Casi se estaba muriendo ahora. Y ahora, como entonces, la miraba deslumbrado, desfallecido, mientras ella se alejaba como un gran barco, corriente arriba.
—¡Pero esto no tiene nada que ver! —susurró, con las mejillas encendidas de vergüenza, sin poder evitar que se le movieran los labios (era muy dado a hablar solo en voz alta, aunque, para su gran alivio, muchos de los que le oían pensaban que estaba cantando)—. Es por Christophe —prosiguió—. ¡Tengo que hablarle de Christophe!
Pero la mera imagen de las ondulantes faldas de Juliet le estaba aturdiendo de nuevo.
—Soy un criminal —murmuró en francés con aire melodramático, y sintió un absurdo consuelo al convertirse en el abyecto objeto de su propia condena. Demasiadas noches se había permitido gozar del recuerdo de aquella colisión de su infancia (el pecho desnudo, la cintura sin corsé, el penetrante perfume), y ahora tenía que recuperar la compostura como un caballero que, habiendo visto a una dama desnuda en su baño, cierra la puerta y se aleja presuroso.
Estaba en la Place d'Armes.
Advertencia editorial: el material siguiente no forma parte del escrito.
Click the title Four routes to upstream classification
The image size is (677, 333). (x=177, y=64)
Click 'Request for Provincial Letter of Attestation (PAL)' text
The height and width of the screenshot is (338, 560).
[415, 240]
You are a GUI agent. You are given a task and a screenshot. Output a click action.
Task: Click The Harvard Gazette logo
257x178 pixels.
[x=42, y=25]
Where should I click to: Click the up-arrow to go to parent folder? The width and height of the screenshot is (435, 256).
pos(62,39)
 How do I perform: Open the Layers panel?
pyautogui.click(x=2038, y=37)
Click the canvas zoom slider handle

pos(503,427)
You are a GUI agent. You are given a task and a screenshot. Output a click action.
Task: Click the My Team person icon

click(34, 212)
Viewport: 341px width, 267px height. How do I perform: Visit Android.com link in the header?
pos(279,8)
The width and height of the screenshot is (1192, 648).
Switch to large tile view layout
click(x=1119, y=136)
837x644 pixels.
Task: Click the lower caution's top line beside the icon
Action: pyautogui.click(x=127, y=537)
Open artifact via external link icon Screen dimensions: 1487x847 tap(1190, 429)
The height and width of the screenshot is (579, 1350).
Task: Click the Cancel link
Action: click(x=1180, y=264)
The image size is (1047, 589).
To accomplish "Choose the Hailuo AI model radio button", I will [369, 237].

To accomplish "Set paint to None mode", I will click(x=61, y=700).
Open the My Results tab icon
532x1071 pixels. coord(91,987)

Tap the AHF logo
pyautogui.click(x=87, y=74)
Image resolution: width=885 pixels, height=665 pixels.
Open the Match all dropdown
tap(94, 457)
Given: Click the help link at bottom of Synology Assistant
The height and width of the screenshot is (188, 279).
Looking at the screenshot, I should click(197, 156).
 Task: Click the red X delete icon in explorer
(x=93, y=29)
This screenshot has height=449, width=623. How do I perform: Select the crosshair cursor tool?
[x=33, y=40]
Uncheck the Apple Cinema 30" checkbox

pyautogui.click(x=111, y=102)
Alguien intentaba romperle el brazo.
Marcel se quedó mirando, atónito, los botones de la pechera de Richard Lermontant, su mejor amigo.
—No, vete, Richard —dijo al instante, como si hubieran estado discutiendo hacía rato—, vuelve a la escuela. —Y mientras estiraba el cuello para ver a Juliet desaparecer entre el gentío del mercado, intentó liberarse de su amigo.
—¿Me estás diciendo a mí que vuelva al colegio? —preguntó Richard sin soltarlo. Su voz era grave y profunda, casi un susurro—. Mírame, Marcel. —Richard tenía el hábito de bajar la voz precisamente cuando otros la levantarían, cosa que siempre le resultaba efectiva, tal vez por lo alto que era, mucho más que Marcel, aunque sólo tenía dieciséis años. En realidad sobresalía por encima de todo el gentío—. ¡Monsieur De Latte está furioso! —insistió, acercándose más—. Tienes que volver conmigo ahora mismo.
—¡No! —exclamó lacónico Marcel mientras se soltaba de un tirón y reprimía el impulso de frotarse el brazo. En toda su vida rara vez le habían tocado si no era con furia, y abrigaba una considerable desconfianza hacia el contacto físico. Aborrecía que lo agarraran, aunque le resultaba imposible enfadarse con Richard. Eran más que amigos, y no podía soportar ningún enfado entre ellos—. Vete, por favor —suplicó—. Dile lo que quieras a monsieur De Latte. Me da lo mismo. —Y con estas palabras echó a correr hacia la esquina.
Richard lo alcanzó rápidamente.
—¿Por qué haces esto? —le preguntó, inclinándose un poco para acercarse al oído de Marcel—. Te has escapado corriendo de clase, ¿no te das cuenta?
—Sí que me doy cuenta. Ya lo sé. Ya lo sé —replicó Marcel. Se lanzó con torpeza entre el tráfico, pero se vio obligado a volver a la acera—. Déjame, por favor. —Sólo alcanzaba a ver la cabeza de Juliet ante los puestos de pescado—. ¡Déjame en paz, por favor!